* The problem: An exact, complete copy of the entries is needed, with the pictures left out.
***** Data for this task
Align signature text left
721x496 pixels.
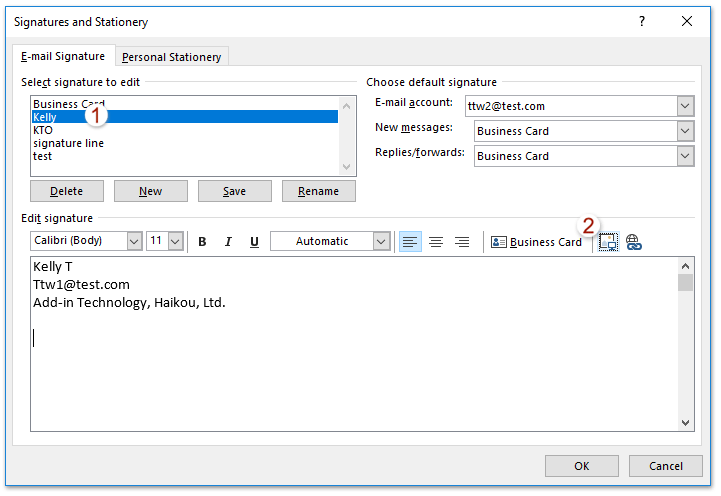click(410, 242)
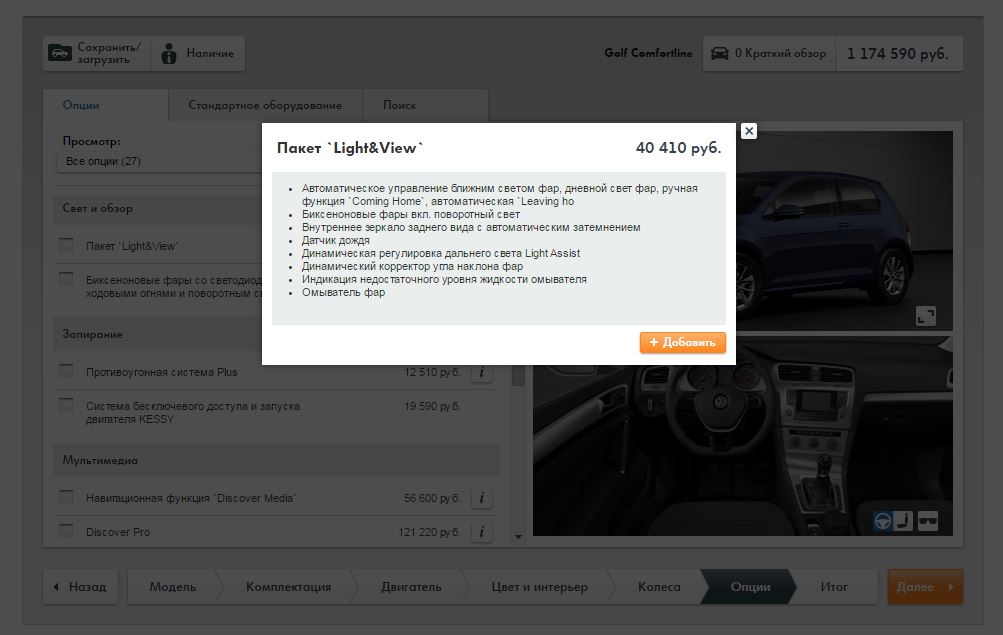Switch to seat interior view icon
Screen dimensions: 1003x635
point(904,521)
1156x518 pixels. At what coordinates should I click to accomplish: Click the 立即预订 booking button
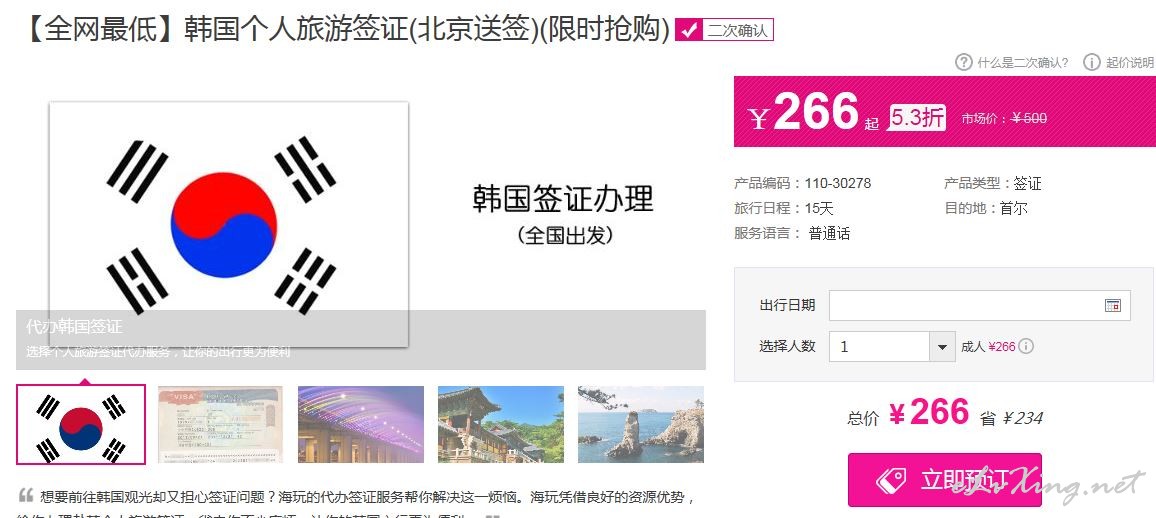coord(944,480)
**********
* Answer to this task:
Align signature text left
721x496 pixels.
click(410, 242)
Switch to seat interior view icon
Screen dimensions: 1003x635
point(904,521)
1156x518 pixels. At what coordinates should I click to accomplish: Click the 立即预订 booking button
coord(944,480)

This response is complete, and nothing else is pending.